Go wouldn’t just be a nice middle ground. It won across the board, often by a significant margin. The stdlib is extremely well optimized — SHA-256 uses BoringSSL, hex encoding is direct byte ops with no reflection, the HTTP server is Google’s own production-grade work. The LLM went with stdlib throughout and the choices held up. Go’s single-minded approach to simplicity and performance tuning does make you want to hold everything else to the same standard.
The actual takeaway
In every case, the initial code looked correct. The Swift actor chain passed strict concurrency checking. Web Crypto is the officially recommended modern API. String(format:) is in Apple’s own documentation examples. None of these were bugs.
LLMs optimize for code that looks right and follows documented patterns — which is most of what’s been written. They don’t profile. They don’t have a feel for what a given abstraction costs.
What ended up being useful wasn’t writing more code. It was asking “what is this actually doing at runtime?” when something already looked clean, and being willing to measure rather than assume. And then having your assumptions turn out to be wrong anyway.
The Node.js version got the most guidance, as it was the first implementation. The more autonomous Go and Swift implementations had more interesting structural problems — “less hand-holding” just meant the LLM made its own decisions, and some of those were questionable.

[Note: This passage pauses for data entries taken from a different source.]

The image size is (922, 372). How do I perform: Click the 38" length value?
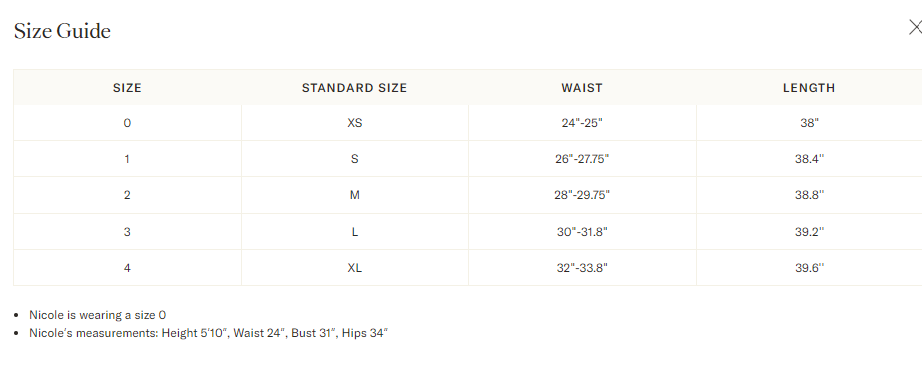point(809,123)
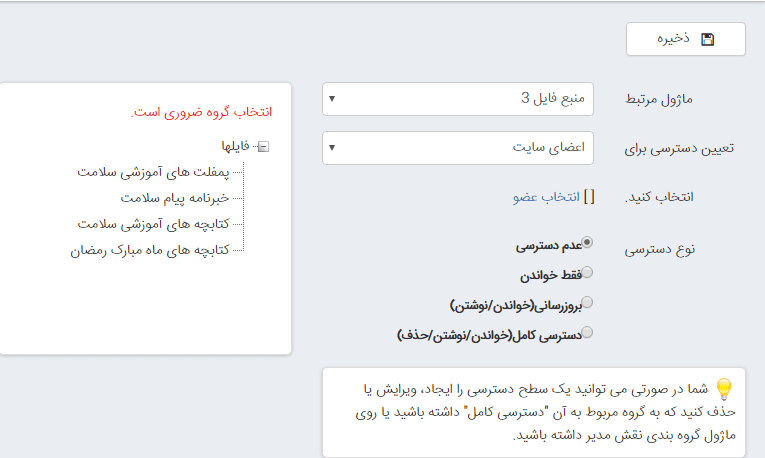The image size is (765, 458).
Task: Select the فقط خواندن radio option
Action: tap(587, 272)
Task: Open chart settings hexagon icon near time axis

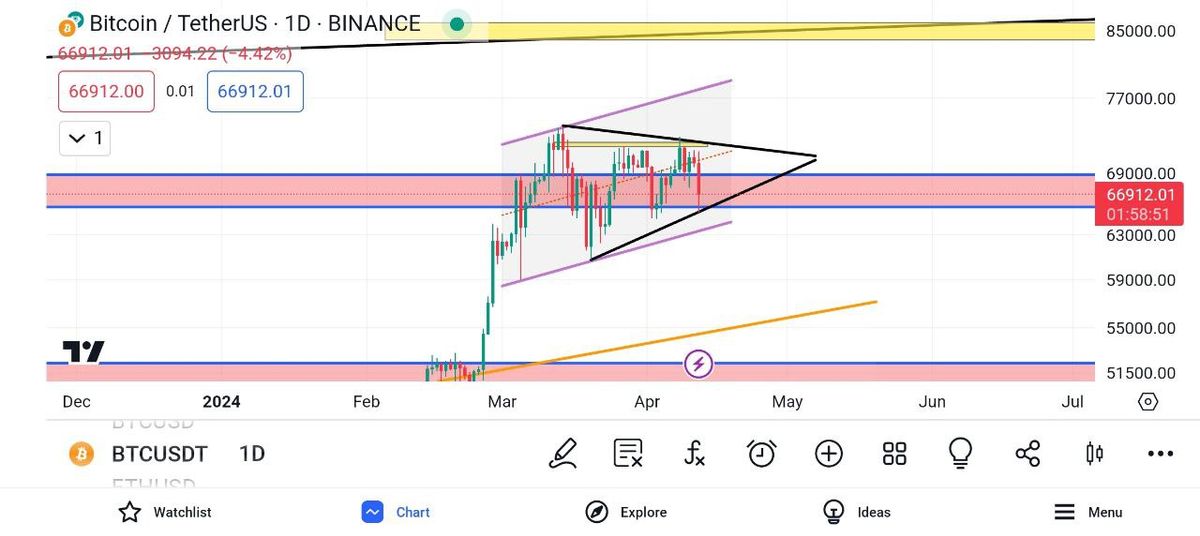Action: pyautogui.click(x=1148, y=402)
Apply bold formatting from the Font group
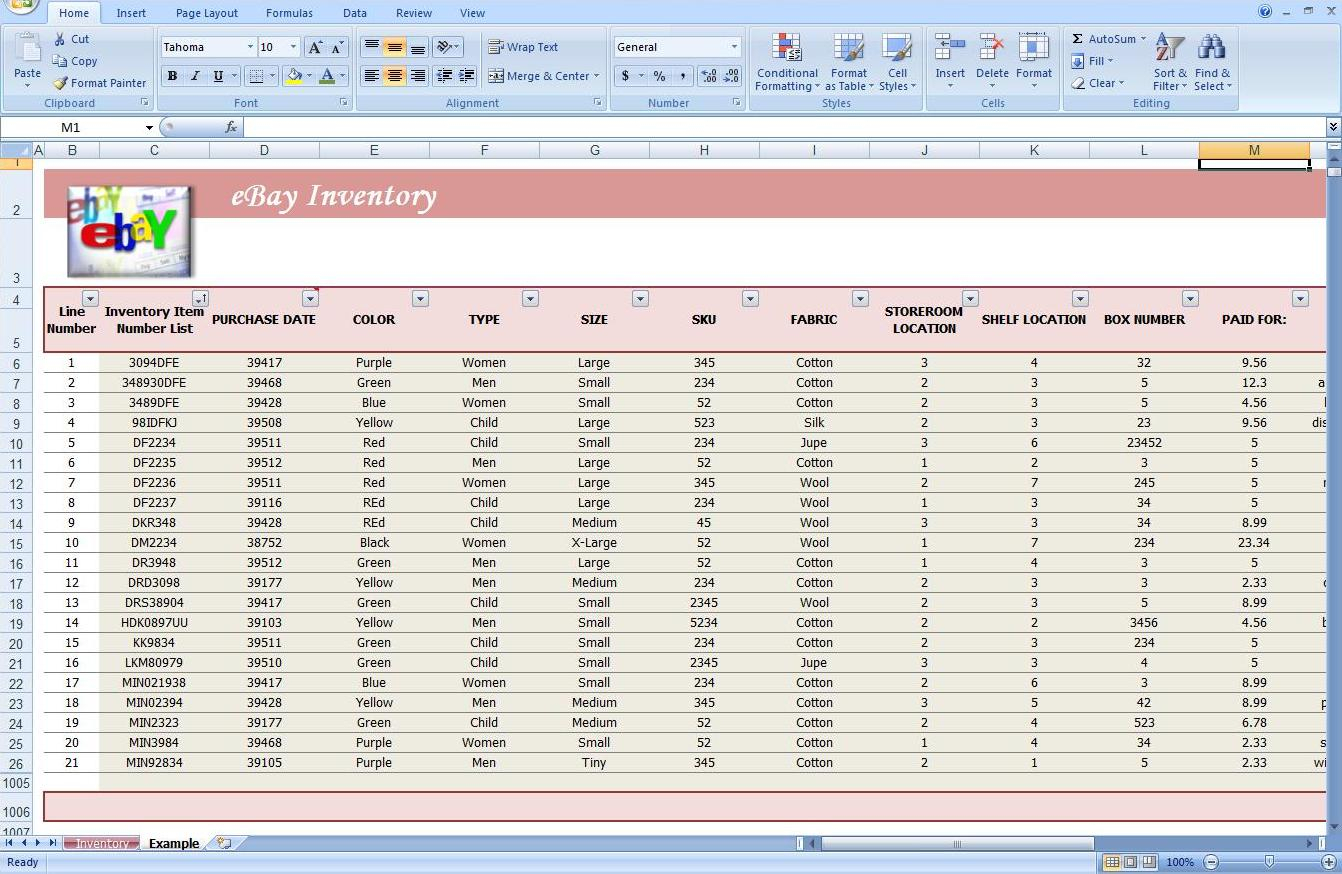 tap(172, 76)
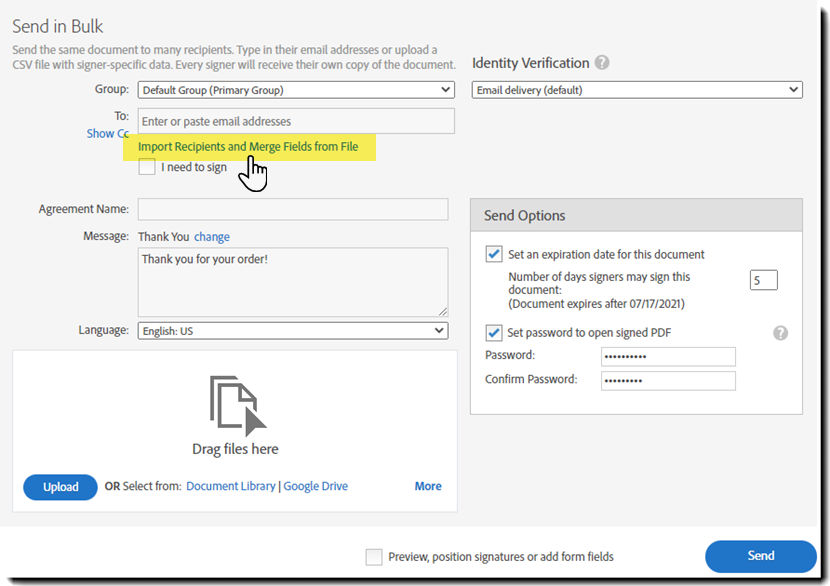
Task: Show the Cc field
Action: [x=107, y=133]
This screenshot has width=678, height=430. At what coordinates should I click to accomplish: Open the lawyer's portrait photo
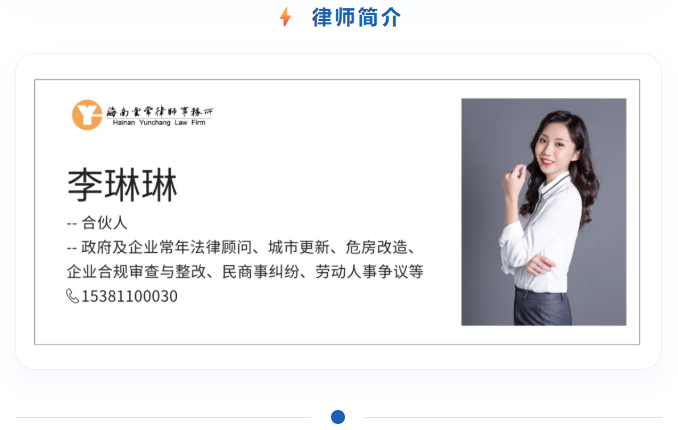point(544,212)
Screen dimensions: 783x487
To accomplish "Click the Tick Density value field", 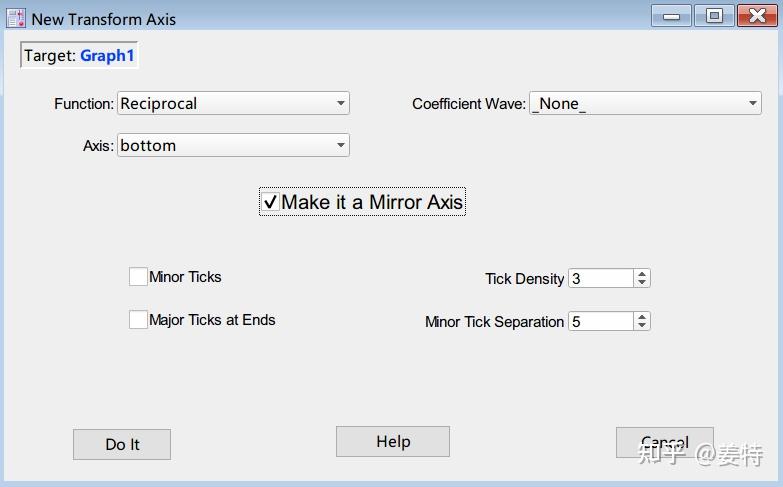I will click(601, 278).
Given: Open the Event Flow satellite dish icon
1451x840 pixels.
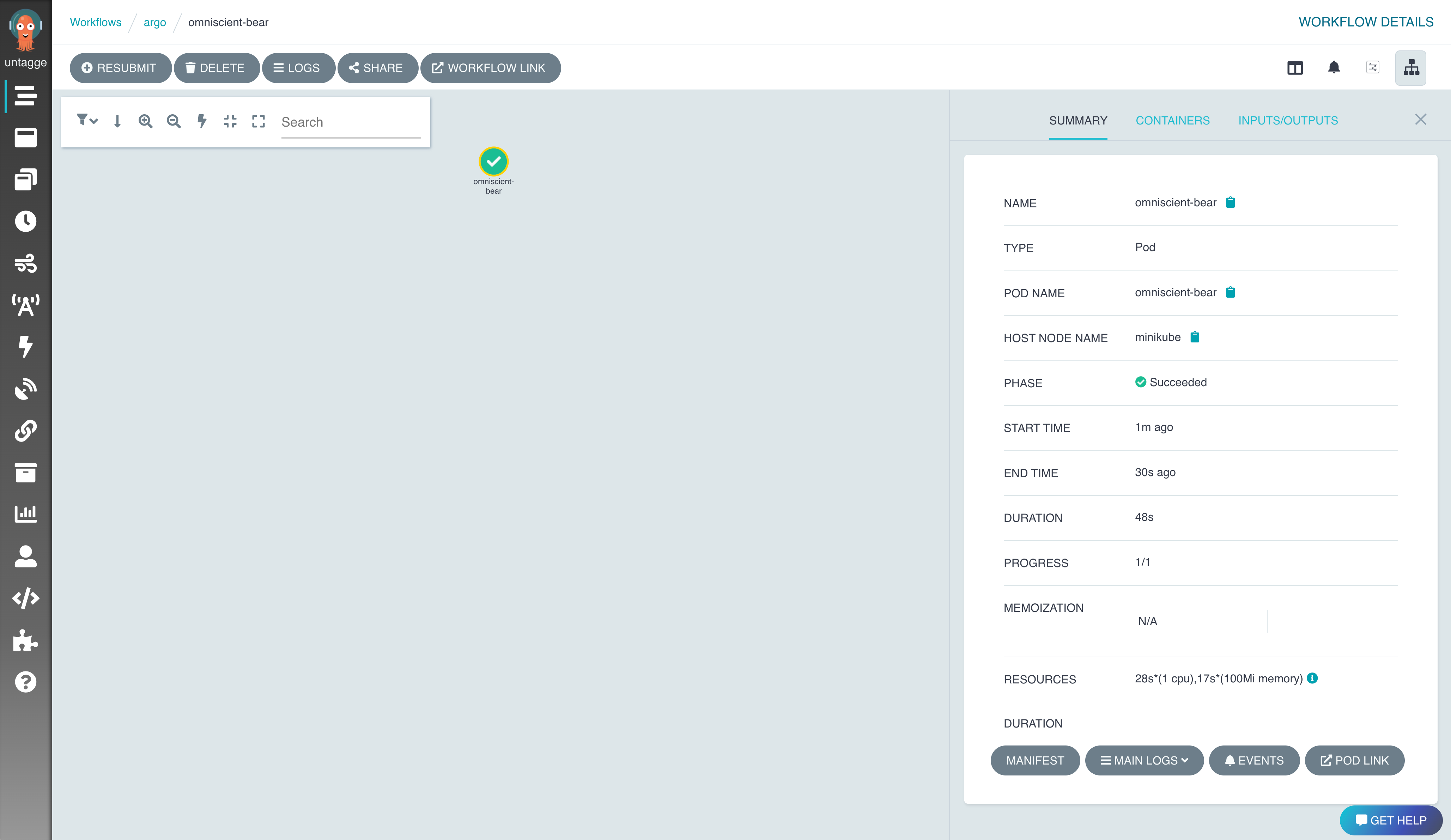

Augmenting the coding environment’s system prompt, using proper guardrails in agent config, or reaching for ecosystem-specific best-practice files would probably steer the LLM faster. But the experiment was to see what the defaults are. And many of those defaults are bottlenecked by the model’s knowledge cutoff — which is a different and increasingly depressing story.
These benchmarks are single-machine, in-process, no network latency. The LLMs used were a mix of locally-hosted Qwen 3.6 27B, OpenCode Go’s DeepSeek V4 Flash, and some Claude Code.